İttifaklar Çöküyor, Çok şey değişiyor
Bülent ESİNOĞLU
bulentesinoglu@gmail.com
Tarih: 15-10-2014 14:06
Aslında başlık dünya içinde geçerli ama biz iç dünyamıza bakalım.
2002 Genel Seçimleri yapılmadan önce, Erdoğan’ı iktidara taşıyan, Kutsal İttifakı hatırlatmak, neden çok şeyin değiştiğini ve değişeceğini bize anlatacaktır.
Bölücü Kürtler, Türkiye sermayesini elinde tutan kişiler ve başta F-Tipi olmak üzere dini cemaatler bu kutsal ittifakın bileşenleriydi.
Kutsal İttifakın yapıştırıcısı da, Atlantik ötesiydi. Ve uzantısı olan Avrupa’ydı.
Kutsal İttifakın önüne konulan program da, Amerika’nın programıydı.
Programın içinde, üniter devletin bölünmesi ve uluslararası sermayenin önündeki tüm engellerin kaldırılmasıydı.
İttifak ve yapıştırıcısı tamam da, halk Erdoğan’ın arkasına nasıl yığılacaktı?
İktidarı ele geçirme, bir medya savaşı meselesi olduğundan, medyada halka karşı ağır bir savaş sürdürüldü. Bildiğiniz gibi tüm savaşlar medyada başlar orada biter.
Siyasi iktidar kuvvet kazandı. 13 yıldır iktidarını medya savaşı ile sürdürüyor.

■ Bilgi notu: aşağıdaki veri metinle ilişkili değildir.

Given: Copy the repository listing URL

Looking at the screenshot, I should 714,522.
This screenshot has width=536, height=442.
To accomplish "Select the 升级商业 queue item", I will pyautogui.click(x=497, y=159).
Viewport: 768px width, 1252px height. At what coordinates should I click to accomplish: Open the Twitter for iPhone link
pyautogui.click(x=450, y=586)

Ancak kutsal ittifakın önemli bileşenlerinden olan Cemaat, iktidardan aldığı payı büyütmek isteyince, kutsal ittifakın anlaşmalarını bozdu.

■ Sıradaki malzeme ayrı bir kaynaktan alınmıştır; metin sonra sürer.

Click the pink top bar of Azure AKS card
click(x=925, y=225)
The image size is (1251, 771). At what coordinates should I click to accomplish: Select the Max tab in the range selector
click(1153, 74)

Cemaatin ittifaktan çıkarılması pek de kolay olmadı.
Ayrılma tam olarak gerçekleşmiş değil.
Cemaat polis ve yargıda örgütlü olduğundan bu iş uzadı.

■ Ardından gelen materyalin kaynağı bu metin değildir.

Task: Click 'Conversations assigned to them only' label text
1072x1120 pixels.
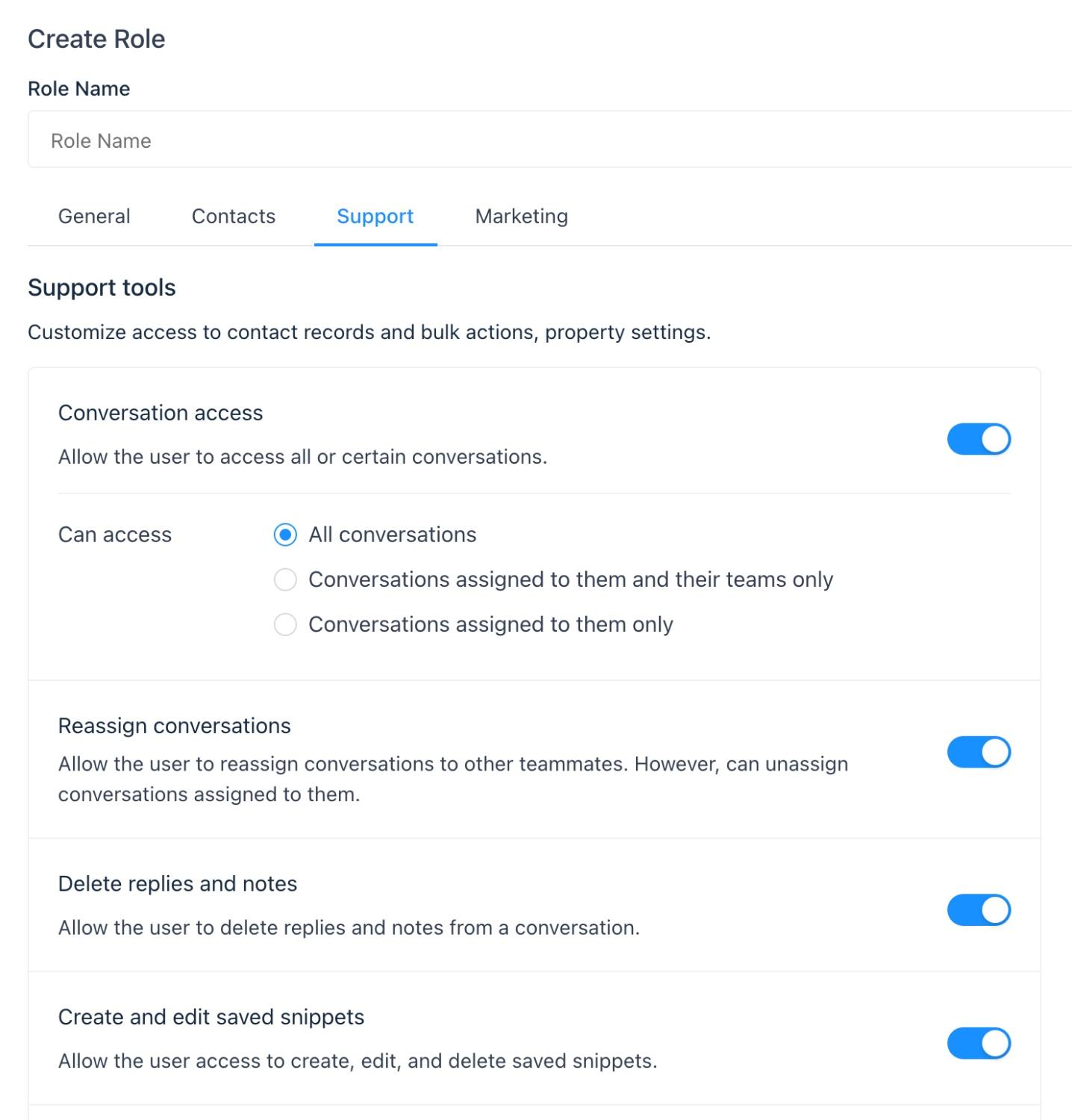Action: pyautogui.click(x=491, y=624)
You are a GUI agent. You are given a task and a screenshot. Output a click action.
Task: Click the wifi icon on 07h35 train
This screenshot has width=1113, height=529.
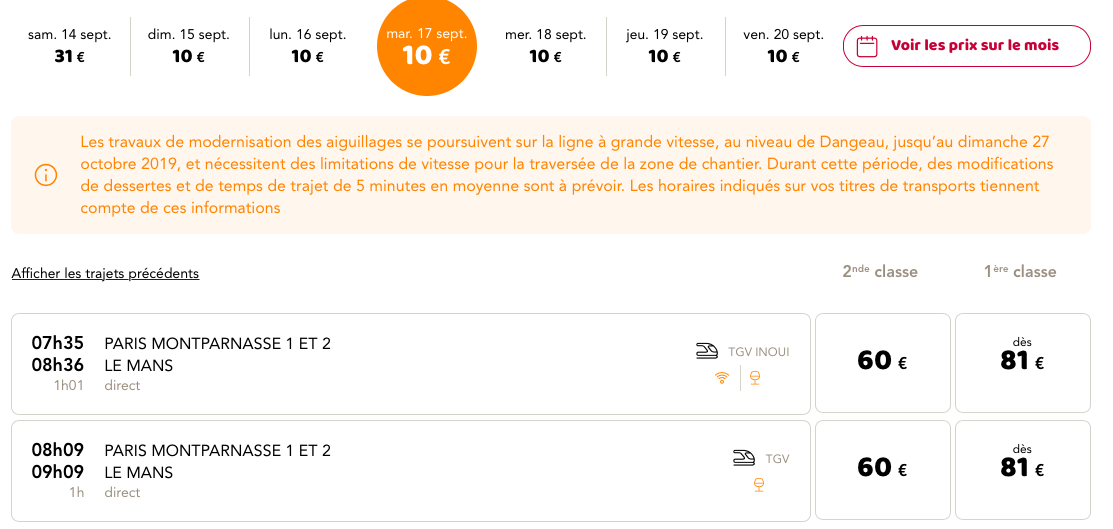[722, 378]
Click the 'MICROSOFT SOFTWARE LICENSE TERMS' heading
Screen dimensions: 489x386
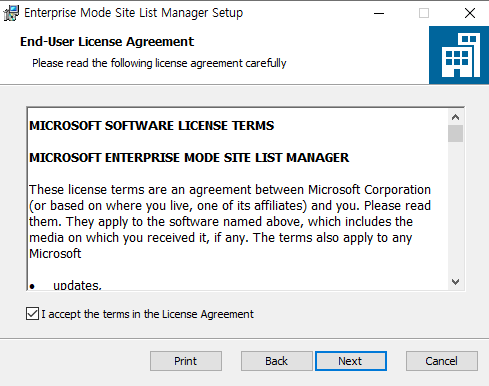(152, 126)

Sonuç itibariyle, Cemaatle olan ittifak bitmiştir.
Cemaatin, ABD ile olan ilişkileri düzenliyor olmasından ötürü, ABD’nin ittifak içindeki yapıştırıcı işlevini sekteye uğratmıştır.
Yeni bir gelişme olarak; Yargının bağımsızlığını yeniden elde etmiş olması; hem siyasi iktidara, hem de Cemaati zayıflatmıştır.
Kutsal İttifakın Kürt bileşenine gelince; Açılım adı altında bir süreç yürütülmüşse de, bunda da sona geliniştir.
Çünkü İttifakın karşısında tek bir Kürt Hareketi yoktur. Kürt burjuvazisi başka şey istiyor, silahlı ve şiddet yanlısı olanlar başka şey istiyor.
Şiddet ve Türk devleti ile savaştan yana olanlar ittifakı bitirmiştir.
Başka bir deyişle, siyasi iktidarın, Açılım süreci diye yürütebileceği bir süreç ortadan kalkmıştır. Her ne kadar Amerikan bağımlısı liberal sermaye bölünmeye desteğini sürdürse de…
Yetmez ama Evetçiler, yani liberal sermayenin kültürel temsilcileri ittifaktan zaten çekilmişlerdi.
İttifakın bu üç ana bileşeni siyasi iktidarı desteklemekten vaz geçince, ya da kerhen destekler gibi görününce, ABD desteği de sorunlu hale gelmiştir.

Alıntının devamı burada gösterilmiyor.